We sat on her bedroom floor, my daughter and I, pulling out all the clothes from a summer past to make room for the needs that come with a change of season and taller little girl. As I made piles of shorts and tank tops, it dawned on me that almost everything Harper wore this summer had previous owners -- the bathing suits, the shorts, the cute sandals -- all worn by someone we know and love, and who loves us, too. So we started talking about our friends and their gifts to us, and I told her, “Oh, this was Cameryn’s shirt” and “that was Sawyer’s bathing suit, we have to tell her ‘thank you’ when we see her!” Harper began to learn with each folded outfit that someone gave it to us freely, left us their best from the journey they have already been on.
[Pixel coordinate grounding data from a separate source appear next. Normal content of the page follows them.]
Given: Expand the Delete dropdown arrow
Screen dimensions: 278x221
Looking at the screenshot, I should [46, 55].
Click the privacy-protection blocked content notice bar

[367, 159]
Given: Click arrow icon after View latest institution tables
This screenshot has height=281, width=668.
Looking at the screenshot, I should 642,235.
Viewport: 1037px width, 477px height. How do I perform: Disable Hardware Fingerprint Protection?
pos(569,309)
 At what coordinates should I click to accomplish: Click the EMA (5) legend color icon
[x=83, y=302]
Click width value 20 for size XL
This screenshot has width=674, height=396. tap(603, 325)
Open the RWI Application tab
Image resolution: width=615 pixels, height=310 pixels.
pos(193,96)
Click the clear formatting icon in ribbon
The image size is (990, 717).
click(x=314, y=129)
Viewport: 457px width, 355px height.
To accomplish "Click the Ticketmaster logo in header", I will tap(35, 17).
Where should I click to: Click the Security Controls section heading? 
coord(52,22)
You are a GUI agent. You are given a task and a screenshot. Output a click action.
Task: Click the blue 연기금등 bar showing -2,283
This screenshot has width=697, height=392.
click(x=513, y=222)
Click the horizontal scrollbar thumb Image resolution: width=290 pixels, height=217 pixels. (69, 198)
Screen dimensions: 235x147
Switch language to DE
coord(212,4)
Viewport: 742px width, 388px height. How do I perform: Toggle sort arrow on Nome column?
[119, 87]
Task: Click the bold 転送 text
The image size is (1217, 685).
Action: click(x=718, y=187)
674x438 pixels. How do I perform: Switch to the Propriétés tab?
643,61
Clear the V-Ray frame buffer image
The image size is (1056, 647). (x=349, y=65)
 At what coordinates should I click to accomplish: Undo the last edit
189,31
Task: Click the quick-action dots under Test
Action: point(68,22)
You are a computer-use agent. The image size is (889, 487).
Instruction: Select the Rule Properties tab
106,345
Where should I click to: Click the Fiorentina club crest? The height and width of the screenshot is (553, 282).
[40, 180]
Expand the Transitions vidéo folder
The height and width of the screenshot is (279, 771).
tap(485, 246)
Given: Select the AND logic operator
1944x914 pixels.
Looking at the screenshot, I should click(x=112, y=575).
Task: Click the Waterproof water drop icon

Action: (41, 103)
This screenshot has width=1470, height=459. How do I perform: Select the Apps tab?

Our daughter’s first hand-me-downs came when I was about twenty weeks pregnant. A pack-n-play, a few bags of clothes and an almost new car seat. These were the very first items our little girl had, and we needed them, badly. The entirety of our savings account at that time would have only covered the car seat. And then when Harper was born, there was more. Bags and bags more. My daughter is two years old and I can count on two hands the number of clothing items I have had to buy for her. We are a family who unashamedly loves the blessing of good hand-me-downs, reaping the benefit of mothers who are a little farther along, done with the season that we are in, but leaving us with the things that are still good from that season. And really, it hasn’t been only nice clothes.
My favorite hand-me-downs are the words, the ones that refresh my heart, make me laugh, give me a good cry, or simply remind me to hold on until the next morning, when everyone gets a new start no matter how messy the day became. It’s the good words, the real words, the honest experiences of mamas a little bit ahead of me that make me feel okay about this whole motherhood gig.
The opposite can happen, too. We can hand down very unhelpful words. We can sit at baby showers and watch as the beautiful soon-to-be mama marvels over each and every tiny outfit, then add comments like “Oh that will get spit up on in three minutes” or “wait until she has a blow out in that expensive onesie.”
We can watch the young mama juggling three children in a grocery store, clearly at the end of her rope, and say things like, “Oh you should enjoy this season. Just wait until they are teenagers.”
And we can look at the mother chasing after her fifteen year-old son, doing all she can to convince him that beer and girls and fast cars all take a whole lot of responsibility and good decisions while we offer thoughts like “Oh, he will be married soon, and then you’ll lose him to his wife’s family, so as hard as it is now, at least he is under your roof.”
And the soon to be mama will graciously smile, because she doesn’t know anything but dreams of babies sleeping on her chest.
And the young mama will be numb with sadness, because if it is supposedly harder to have teenagers than three kids under five, motherhood instantly becomes something she should have thought twice about.
And the weary mother of the teen will just look off into the distance and continue to lose sleep every night, because she just wants him alive and well for that very same wedding day you speak of.
Maybe a baby shower is not the best place to remind the glowing, expecting beauty of our terrible birth stories and the realities of laundry and sleep deprivation. Maybe the chaos of the grocery store with toddlers is not the best time to remind a mama that it actually gets harder. And maybe the scariness of parenting teenagers is not the best season to point out that we have to completely let go in a few years.
The thing about being a mom is that we can only be where we are.
As a mama tribe, if we are not careful about the words we hand down, we can make it really hard for others to not only be where they are, but to love where they are. And gosh, if motherhood becomes a series of waiting for the next season with trepidation, we are missing it all: the goodness, the blessings, the sweet and the hard that we really wouldn’t trade for anything in the world.
As I sorted all of Harper’s now too-small clothes to put away in a big pink container, I thought about the women who gave us each item, and how these things actually saved us in the season we were in. And then I thought about how the words saved me, too.
“You will be a great mom.”
“Toddlers are so stinking funny, just keep laughing at them, and yourself.”
“You will love being friends with your teenager, even though he will disagree with you often. He is just learning to be who God made him.”
And this: “One day your babies will leave. But it will be mostly sweet, because watching them turn into selfless human beings and learn to love their own family is the greatest reward of motherhood.”
Hand-me-downs. I don’t know what I would do without them.